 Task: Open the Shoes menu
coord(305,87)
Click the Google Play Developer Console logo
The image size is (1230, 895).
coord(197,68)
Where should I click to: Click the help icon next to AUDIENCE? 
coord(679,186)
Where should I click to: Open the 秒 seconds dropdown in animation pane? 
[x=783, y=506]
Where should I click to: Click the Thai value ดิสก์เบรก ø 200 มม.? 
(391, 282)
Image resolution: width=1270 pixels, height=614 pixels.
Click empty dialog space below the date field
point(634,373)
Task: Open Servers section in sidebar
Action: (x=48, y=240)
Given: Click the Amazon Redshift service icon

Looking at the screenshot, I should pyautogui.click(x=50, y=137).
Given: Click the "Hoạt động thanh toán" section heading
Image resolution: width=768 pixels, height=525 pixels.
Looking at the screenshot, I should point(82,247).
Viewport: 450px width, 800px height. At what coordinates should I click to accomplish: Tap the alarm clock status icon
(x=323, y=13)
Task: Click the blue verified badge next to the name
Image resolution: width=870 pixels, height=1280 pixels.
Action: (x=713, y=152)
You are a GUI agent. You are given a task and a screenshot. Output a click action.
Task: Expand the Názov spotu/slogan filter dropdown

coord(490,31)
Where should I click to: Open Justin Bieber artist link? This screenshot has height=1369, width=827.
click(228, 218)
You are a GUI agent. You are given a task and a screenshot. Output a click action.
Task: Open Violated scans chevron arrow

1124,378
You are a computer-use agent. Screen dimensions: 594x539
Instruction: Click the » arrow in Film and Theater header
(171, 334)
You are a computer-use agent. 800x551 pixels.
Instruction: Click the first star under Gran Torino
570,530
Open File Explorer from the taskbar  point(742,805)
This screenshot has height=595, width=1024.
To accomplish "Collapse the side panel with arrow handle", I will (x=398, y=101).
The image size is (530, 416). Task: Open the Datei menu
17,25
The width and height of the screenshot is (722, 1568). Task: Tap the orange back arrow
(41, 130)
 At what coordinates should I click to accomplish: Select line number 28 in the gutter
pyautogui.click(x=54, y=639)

### Task statement
Could you reproduce every one of the lines above verbatim, from the first through the last?

### Full answer
 Task: Open the Shoes menu
coord(305,87)
Click the Google Play Developer Console logo
The image size is (1230, 895).
coord(197,68)
Where should I click to: Click the help icon next to AUDIENCE? 
coord(679,186)
Where should I click to: Open the 秒 seconds dropdown in animation pane? 
[x=783, y=506]
Where should I click to: Click the Thai value ดิสก์เบรก ø 200 มม.? 
(391, 282)
Image resolution: width=1270 pixels, height=614 pixels.
Click empty dialog space below the date field
point(634,373)
Task: Open Servers section in sidebar
Action: (x=48, y=240)
Given: Click the Amazon Redshift service icon

Looking at the screenshot, I should pyautogui.click(x=50, y=137).
Given: Click the "Hoạt động thanh toán" section heading
Image resolution: width=768 pixels, height=525 pixels.
Looking at the screenshot, I should point(82,247).
Viewport: 450px width, 800px height. At what coordinates should I click to accomplish: Tap the alarm clock status icon
(x=323, y=13)
Task: Click the blue verified badge next to the name
Image resolution: width=870 pixels, height=1280 pixels.
Action: (x=713, y=152)
You are a GUI agent. You are given a task and a screenshot. Output a click action.
Task: Expand the Názov spotu/slogan filter dropdown

coord(490,31)
Where should I click to: Open Justin Bieber artist link? This screenshot has height=1369, width=827.
click(228, 218)
You are a GUI agent. You are given a task and a screenshot. Output a click action.
Task: Open Violated scans chevron arrow

1124,378
You are a computer-use agent. Screen dimensions: 594x539
Instruction: Click the » arrow in Film and Theater header
(171, 334)
You are a computer-use agent. 800x551 pixels.
Instruction: Click the first star under Gran Torino
570,530
Open File Explorer from the taskbar  point(742,805)
This screenshot has height=595, width=1024.
To accomplish "Collapse the side panel with arrow handle", I will (x=398, y=101).
The image size is (530, 416). Task: Open the Datei menu
17,25
The width and height of the screenshot is (722, 1568). Task: Tap the orange back arrow
(41, 130)
 At what coordinates should I click to accomplish: Select line number 28 in the gutter
pyautogui.click(x=54, y=639)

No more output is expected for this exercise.